Friday, January 14, 2011

Tiered Electricity Rates: Montana vs California -- Not a Bakken Story

I normally wouldn't follow this and I certainly wouldn't post it under "normal" circumstances, but the irony is too good to pass up.

This is one of those stories that just make "you" feel good. Because most of "you"want to be good stewards but can't afford a $50,000 subcompact.

The "most green state" charges more for charging your "green" car with a social engineering policy that some Montana folks don't want to emulate.

Cowboys are always straight shooters.

Here's the story, based on a year-long study out of Purdue University.

California has a tiered electricity rate: the more electricity you use, the higher your rate.

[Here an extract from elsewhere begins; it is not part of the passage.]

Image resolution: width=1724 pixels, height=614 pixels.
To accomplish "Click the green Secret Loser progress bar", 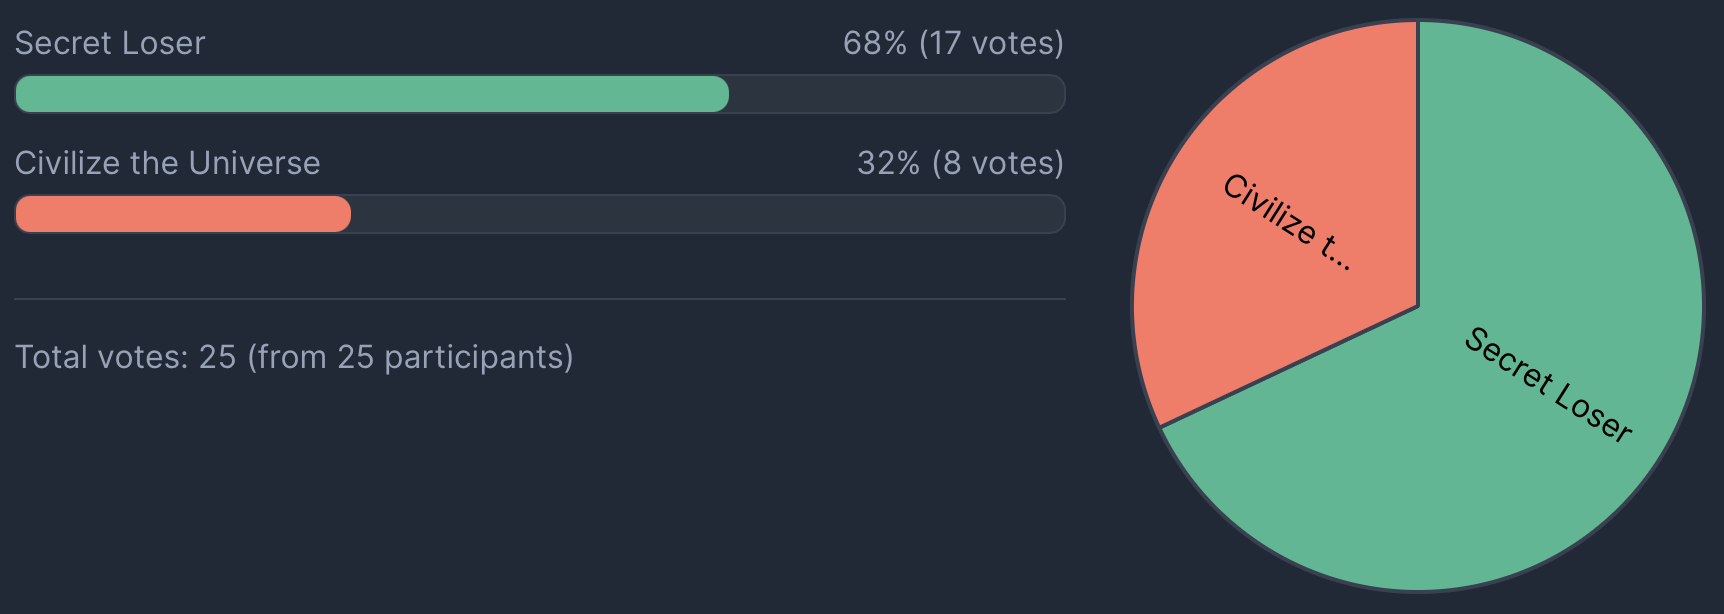I will click(372, 94).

There is a bill in the Montana legislature that would prevent this social engineering.

Californians already pay a higher rate than "the average" in the US; about 35% higher.
"The tiered system was put in because California wanted to be green and discourage electricity consumption," said Wally Tyner, an energy economist and lead researcher on the study. "The unintended consequence is that it also discourages electric vehicles."

And it gets worse.
  • A plug-in hybrid Volt would increase the average household's electrical usage 60%. 
  • The same principle would apply to all-electric vehicles such as the Leaf.
  • Both the hybrid Toyota Prius, which doesn't need an outlet to charge, and the gas-powered Chevrolet Cobalt are more cost-effective in California; BUT,
  • Oil prices would have to rise from less than $100 a barrel now to between $171 and $254 to make the Volt as economical, even after factoring in thousands of dollars in government incentives.
The Purdue findings, which took more than a year to compile, were published in the Energy Policy journal.

There was only one error in the study. These are not electric cars; these are coal-powered cars.